It's not just an American story. Raw numbers of people suffering in the world are far too high. But as percentages, fewer have known war or privation than at any time in history. Africa is a hellish maelstrom, and yet who imagined that India and China would be self-sufficient in food by 2001?
Easterbrook wasn't first to enter this contrarian field. Stephen Moore and Julian Lincoln Simon wrote It's Getting Better All the Time while Bjørn Lomborg's The Skeptical Environmentalist blasted ecological doomsayers. But these works carry an aroma of tendentious right-wing bias that Easterbrook — an editor of The New Republic — avoids.
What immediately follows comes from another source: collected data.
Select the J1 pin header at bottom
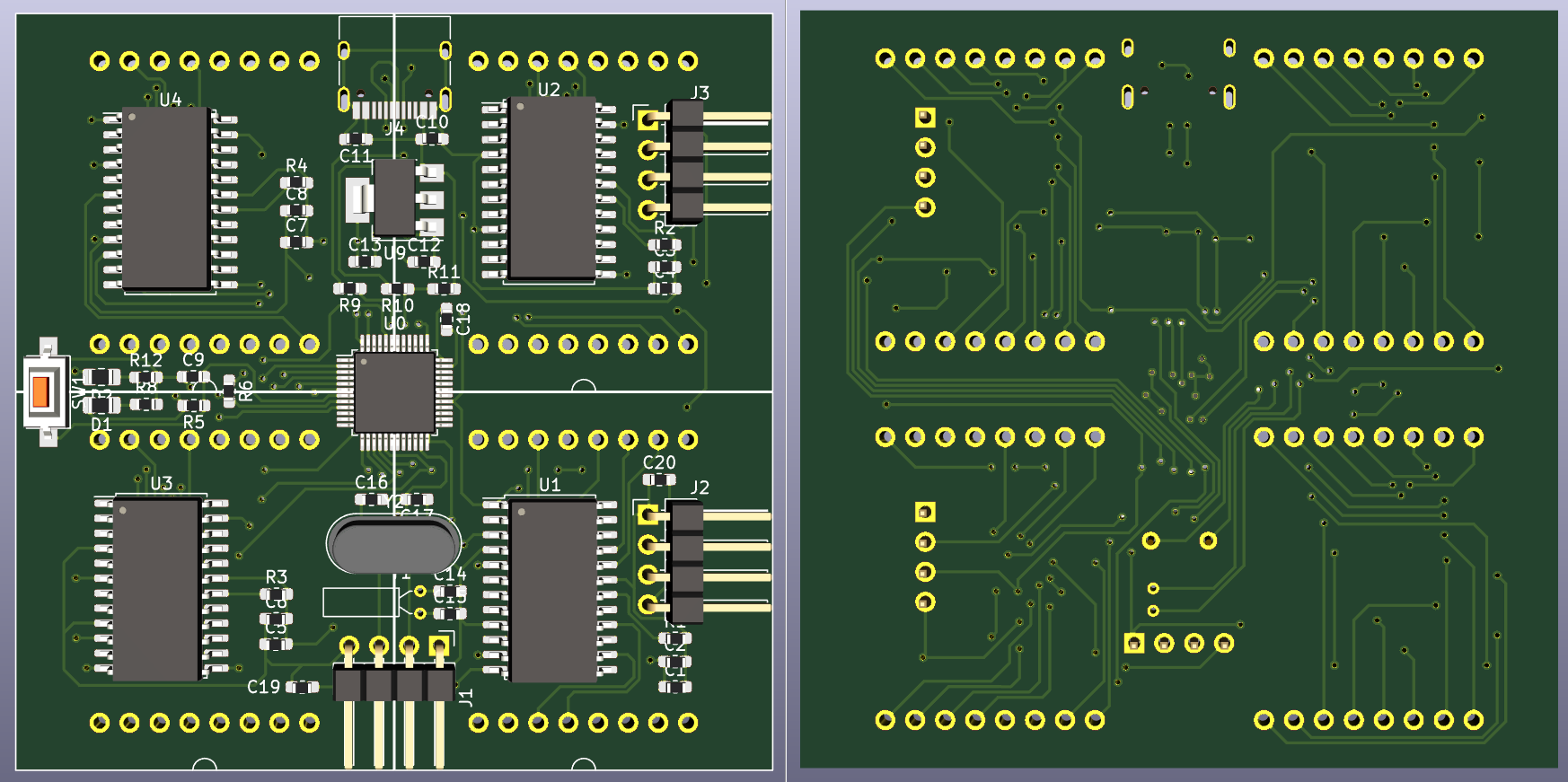This screenshot has width=1568, height=782. click(x=393, y=683)
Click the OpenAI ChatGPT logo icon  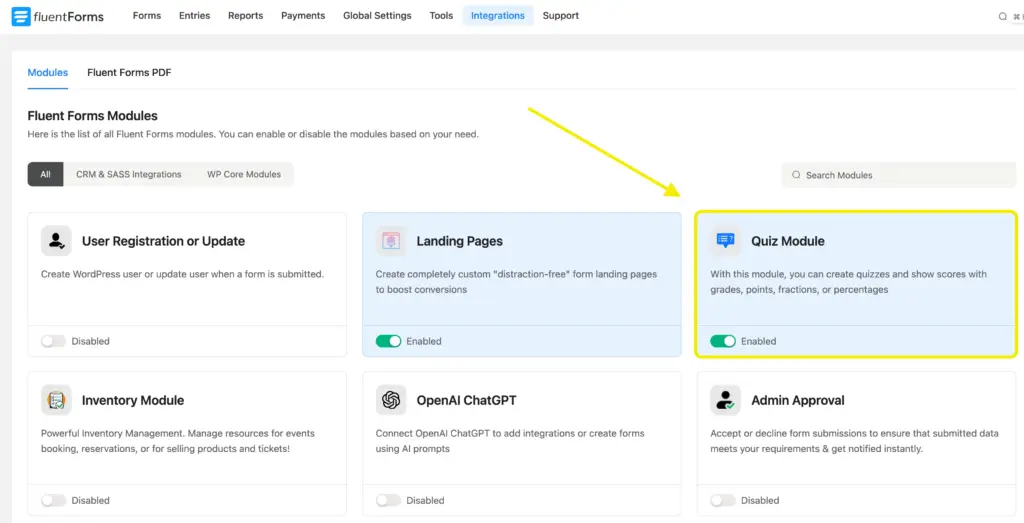pos(391,400)
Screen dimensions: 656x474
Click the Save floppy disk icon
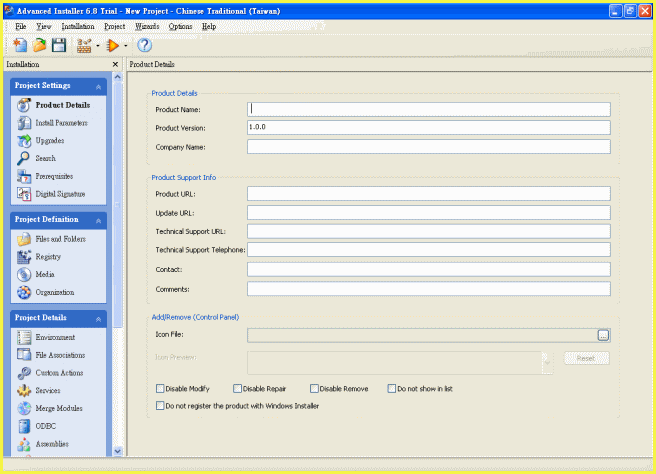tap(59, 45)
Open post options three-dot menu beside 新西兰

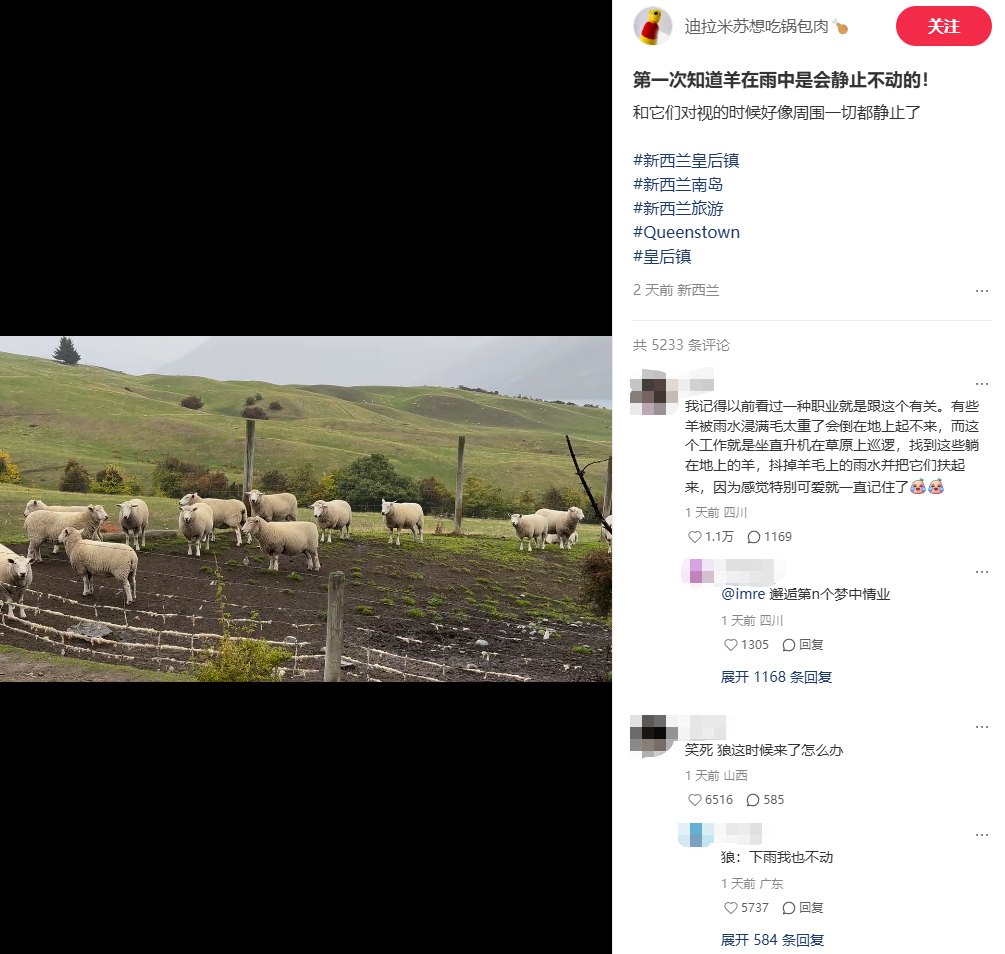(981, 290)
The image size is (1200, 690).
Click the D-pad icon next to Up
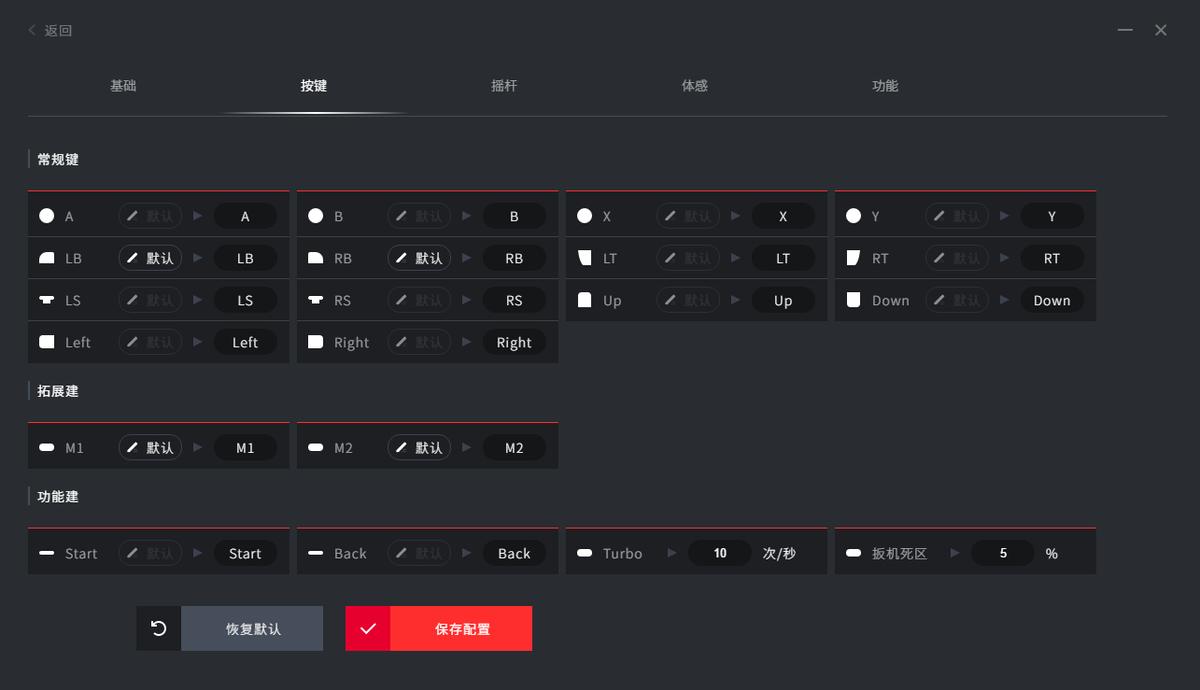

And he draws a more cautious lesson from all this progress.
Easterbrook's flood of facts, examples and statistics converge toward what I have called the 'diamond' metaphor. Nearly all societies that moved beyond simple agriculture adopted a pyramid-shaped social structure — armed elites lording over ignorant, sweating masses. In our commonwealth, several factors — education, skill, liberty and good-will — combined to smash that feudal pyramid. In a 'social diamond' the well-off outnumber the poor, an accomplishment almost as stunning as the way we overlook it. (Nobody spoke of eliminating poverty when it was a vast sea of misery. Only when privation was a mere bitter lake, surrounded by affluence, did it become an outrage.)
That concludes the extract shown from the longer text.